### Selected text
- - -

Beyond Bioethics 101: Where Theology Gets Personal And Pastoral -- By: Stephen P. Greggo

Journal: Journal of the Evangelical Theological Society
Volume: JETS 53:2 (Jun 2010)
Article: Beyond Bioethics 101: Where Theology Gets Personal And Pastoral
Author: Stephen P. Greggo


Beyond Bioethics 101: Where Theology Gets Personal And Pastoral

Stephen P. Greggo

Lucas Tillett

Stephen P. Greggo is professor of mental health counseling at Trinity Evangelical Divinity School, 2065 Half Day Road, Deerfield, IL 60015 and Director of Professional Practice at Christian Counseling Associates in Delmar, NY. Lucas Tillett provided useful insights and editorial support for this paper. He has served as Dr. Greggo’s teaching assistant for two years.

- - -

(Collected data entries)

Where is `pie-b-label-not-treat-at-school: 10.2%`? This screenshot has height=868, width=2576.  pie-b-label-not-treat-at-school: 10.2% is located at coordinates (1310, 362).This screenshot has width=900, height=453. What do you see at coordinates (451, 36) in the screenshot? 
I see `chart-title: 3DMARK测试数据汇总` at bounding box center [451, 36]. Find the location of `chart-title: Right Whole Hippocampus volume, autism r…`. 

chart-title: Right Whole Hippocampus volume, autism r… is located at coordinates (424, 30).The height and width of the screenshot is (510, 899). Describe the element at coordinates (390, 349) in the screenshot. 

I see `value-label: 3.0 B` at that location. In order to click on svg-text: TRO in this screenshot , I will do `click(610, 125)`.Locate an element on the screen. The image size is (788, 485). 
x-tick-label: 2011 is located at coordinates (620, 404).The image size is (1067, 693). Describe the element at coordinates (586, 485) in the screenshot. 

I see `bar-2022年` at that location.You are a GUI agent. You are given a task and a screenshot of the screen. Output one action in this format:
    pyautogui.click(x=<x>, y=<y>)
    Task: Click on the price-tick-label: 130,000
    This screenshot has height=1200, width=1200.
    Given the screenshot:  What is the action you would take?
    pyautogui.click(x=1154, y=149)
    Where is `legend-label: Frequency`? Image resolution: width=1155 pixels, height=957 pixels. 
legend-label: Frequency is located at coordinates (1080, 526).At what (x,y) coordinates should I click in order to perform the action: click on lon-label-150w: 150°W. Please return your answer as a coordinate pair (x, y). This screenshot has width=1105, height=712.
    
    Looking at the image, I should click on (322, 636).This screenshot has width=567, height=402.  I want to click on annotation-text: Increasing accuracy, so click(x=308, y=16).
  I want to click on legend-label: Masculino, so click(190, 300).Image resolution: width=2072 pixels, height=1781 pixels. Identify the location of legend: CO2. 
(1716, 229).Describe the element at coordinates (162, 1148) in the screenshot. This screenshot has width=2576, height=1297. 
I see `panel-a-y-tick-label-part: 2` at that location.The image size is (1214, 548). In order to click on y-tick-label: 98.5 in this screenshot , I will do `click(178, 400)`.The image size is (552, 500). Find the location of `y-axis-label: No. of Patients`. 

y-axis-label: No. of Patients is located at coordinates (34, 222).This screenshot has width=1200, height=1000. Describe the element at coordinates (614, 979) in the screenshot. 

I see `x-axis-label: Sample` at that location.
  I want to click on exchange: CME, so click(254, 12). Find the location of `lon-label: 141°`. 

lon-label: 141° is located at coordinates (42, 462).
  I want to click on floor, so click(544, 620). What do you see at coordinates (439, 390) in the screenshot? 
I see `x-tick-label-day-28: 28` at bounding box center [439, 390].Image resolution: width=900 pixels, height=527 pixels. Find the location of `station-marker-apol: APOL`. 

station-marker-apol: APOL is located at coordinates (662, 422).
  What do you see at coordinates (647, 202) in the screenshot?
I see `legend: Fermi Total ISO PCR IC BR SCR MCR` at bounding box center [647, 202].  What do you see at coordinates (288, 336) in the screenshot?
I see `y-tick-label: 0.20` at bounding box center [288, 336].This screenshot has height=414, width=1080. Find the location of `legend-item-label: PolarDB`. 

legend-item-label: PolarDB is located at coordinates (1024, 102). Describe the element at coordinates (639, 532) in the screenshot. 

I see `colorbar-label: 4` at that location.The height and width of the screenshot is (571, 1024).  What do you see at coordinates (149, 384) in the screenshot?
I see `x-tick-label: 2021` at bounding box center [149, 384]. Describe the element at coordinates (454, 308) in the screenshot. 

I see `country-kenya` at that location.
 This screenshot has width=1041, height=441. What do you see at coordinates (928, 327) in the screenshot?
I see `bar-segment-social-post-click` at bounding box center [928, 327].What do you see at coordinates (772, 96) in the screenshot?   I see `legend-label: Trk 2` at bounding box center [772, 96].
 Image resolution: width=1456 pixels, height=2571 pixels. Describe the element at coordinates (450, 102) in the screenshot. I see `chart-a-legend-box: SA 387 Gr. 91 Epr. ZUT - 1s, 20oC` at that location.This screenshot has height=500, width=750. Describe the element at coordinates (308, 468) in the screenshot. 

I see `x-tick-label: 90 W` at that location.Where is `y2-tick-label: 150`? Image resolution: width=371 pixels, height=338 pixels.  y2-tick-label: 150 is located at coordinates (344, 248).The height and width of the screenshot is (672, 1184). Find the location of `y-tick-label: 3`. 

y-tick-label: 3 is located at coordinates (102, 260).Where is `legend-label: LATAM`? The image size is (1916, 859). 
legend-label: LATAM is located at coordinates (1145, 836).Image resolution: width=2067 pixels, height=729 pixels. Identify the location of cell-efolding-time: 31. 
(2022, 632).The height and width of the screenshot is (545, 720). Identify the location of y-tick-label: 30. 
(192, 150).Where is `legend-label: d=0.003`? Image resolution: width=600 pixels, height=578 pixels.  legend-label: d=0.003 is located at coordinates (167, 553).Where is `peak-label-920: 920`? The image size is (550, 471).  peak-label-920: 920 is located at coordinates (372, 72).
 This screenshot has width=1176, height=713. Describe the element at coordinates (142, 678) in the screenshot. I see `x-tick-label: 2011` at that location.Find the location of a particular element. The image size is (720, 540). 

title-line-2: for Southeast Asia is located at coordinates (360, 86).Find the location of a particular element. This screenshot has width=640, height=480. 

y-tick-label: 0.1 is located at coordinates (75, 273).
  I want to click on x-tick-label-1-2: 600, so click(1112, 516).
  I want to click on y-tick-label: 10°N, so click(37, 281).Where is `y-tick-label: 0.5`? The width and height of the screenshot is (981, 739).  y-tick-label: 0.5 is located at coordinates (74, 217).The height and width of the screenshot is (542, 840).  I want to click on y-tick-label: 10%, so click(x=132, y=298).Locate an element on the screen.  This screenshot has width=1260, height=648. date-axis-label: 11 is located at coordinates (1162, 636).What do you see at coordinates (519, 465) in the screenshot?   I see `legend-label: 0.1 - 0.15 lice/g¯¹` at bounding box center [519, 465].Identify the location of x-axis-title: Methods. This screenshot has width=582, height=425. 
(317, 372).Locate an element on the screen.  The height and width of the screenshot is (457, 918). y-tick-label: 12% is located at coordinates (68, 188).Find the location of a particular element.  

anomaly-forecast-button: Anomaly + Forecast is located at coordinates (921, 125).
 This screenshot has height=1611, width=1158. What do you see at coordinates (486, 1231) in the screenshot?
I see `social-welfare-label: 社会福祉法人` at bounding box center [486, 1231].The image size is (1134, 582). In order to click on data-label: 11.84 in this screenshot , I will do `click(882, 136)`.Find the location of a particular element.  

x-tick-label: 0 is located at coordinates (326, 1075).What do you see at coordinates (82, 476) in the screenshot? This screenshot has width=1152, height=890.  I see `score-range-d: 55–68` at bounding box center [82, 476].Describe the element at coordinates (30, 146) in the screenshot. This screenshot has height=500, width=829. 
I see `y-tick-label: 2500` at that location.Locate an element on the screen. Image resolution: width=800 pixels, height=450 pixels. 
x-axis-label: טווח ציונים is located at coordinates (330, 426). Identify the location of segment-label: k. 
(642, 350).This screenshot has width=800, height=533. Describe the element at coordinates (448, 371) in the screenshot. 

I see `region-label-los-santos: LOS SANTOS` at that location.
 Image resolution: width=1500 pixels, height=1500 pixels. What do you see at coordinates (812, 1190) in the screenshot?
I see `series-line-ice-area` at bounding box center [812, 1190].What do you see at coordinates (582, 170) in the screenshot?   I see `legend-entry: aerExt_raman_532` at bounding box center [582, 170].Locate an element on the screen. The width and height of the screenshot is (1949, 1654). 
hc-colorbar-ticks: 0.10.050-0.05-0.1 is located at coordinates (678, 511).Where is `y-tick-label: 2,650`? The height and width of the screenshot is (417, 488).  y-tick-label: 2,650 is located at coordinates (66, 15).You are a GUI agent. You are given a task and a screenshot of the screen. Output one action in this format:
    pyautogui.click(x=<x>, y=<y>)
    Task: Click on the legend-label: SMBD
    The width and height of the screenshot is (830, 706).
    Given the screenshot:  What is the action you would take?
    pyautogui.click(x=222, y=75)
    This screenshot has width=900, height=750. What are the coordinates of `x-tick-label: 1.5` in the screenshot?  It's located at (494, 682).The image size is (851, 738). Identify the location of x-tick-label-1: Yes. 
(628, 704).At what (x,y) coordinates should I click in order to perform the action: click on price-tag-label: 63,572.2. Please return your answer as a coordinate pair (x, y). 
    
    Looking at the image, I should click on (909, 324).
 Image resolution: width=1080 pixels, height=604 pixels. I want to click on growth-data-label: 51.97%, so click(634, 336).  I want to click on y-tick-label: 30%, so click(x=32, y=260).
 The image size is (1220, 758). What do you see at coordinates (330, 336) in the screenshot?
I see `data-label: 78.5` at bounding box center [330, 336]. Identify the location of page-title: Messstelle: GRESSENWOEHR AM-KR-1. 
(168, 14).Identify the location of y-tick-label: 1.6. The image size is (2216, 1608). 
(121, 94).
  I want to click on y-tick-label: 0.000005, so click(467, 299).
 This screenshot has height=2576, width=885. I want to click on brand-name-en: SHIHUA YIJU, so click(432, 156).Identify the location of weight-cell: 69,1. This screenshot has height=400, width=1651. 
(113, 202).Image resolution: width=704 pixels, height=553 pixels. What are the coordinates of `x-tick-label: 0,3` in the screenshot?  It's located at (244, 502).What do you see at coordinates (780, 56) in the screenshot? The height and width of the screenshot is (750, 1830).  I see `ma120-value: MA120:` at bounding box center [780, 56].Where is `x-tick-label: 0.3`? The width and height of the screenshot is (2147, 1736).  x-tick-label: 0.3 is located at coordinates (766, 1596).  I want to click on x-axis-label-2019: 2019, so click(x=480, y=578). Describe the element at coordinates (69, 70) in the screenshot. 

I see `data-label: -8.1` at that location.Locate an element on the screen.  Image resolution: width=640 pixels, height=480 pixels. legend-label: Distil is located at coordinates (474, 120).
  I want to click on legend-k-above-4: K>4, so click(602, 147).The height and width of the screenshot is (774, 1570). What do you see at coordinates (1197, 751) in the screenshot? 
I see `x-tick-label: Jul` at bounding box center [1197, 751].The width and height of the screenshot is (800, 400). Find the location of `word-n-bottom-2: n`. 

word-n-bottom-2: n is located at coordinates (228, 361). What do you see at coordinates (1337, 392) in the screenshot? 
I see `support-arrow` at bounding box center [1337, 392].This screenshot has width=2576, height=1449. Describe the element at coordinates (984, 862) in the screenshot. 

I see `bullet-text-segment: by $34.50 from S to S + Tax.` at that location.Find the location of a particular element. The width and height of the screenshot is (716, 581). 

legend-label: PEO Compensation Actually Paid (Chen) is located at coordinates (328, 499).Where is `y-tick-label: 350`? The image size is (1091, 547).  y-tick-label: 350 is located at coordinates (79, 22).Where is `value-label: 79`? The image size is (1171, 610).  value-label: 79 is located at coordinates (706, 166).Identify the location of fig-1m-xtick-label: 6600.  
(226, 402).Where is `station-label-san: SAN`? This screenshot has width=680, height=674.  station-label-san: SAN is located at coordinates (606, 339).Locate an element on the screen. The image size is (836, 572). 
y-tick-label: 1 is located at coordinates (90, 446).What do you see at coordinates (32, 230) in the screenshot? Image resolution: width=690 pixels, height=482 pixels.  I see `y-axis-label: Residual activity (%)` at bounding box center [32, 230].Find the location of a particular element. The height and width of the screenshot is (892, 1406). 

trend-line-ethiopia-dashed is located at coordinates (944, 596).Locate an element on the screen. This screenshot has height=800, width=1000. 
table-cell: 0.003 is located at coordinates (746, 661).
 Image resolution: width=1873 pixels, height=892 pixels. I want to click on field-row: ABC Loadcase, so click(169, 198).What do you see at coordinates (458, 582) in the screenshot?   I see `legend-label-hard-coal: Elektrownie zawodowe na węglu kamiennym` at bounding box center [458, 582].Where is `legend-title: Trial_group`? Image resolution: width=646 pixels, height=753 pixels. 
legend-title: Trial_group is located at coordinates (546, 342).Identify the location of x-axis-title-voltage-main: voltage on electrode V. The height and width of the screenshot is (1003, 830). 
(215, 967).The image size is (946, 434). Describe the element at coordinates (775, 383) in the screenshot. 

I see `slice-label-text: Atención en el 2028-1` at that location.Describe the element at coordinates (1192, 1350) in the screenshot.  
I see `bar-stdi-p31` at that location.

- - -

### Instructions
1/ According to the bioethics article text, in what town is Christian Counseling Associates located?
2/ Supply what comes next in the bioethics article text, starting after its final sentence.
The listing is material separate from the bioethics article text.

### Answers for each item
1/ Delmar, NY.

2/
I. Counseling, Bioethics, And A Ministry Of Theology

The crucial challenge for those who educate seminarians to enter people-helping ministries is to cultivate a worldview that adequately addresses the expanding scope of pastoral care and maintains a high standard of quality service for saints and seekers.1 Will those trained to offer personalized Christian nurture, correction, and comfort develop sufficient theological fluency to address the complexity of today’s medical dilemmas?2 Elective abortion or active euthanasia might readily be identified as moral violations against human beings created imago Dei. Beyond these, rapid development in biotechnology has brought numerous moral decisions into the lives of ordinary people.3 Infertility treatment, eugenics, end of life determinations, human enhancements, and extensive application of psychotropic medications are not broad political or social issues. These are routine matters related to patient choice in contemporary healthcare.4 Pastoral counselors may be equipped to expound on professional ethics related to principles of autonomy, beneficence, nonmaleficence, and justice. Will they advance kingdom ethics by aiding Christ-followers to discern moral right and wrong within the dazzling density of contemporary health care that lies beyond “bioethics 101?”5 Those wrestling

with decisions on the edge of Christian morality require greater engagement in pastoral conversation than the traditional, courteous hospital bedside prayer.

Aulisio suggests that three key features of contemporary health care converge to incite bioethical debates: complex decisions, value heterogeneity (pluralism), and the general recognition that individuals have the right to determine their own health care (patient autonomy).6 Standards regarding procedures are thought to reside in medical journals, physician best practice pro...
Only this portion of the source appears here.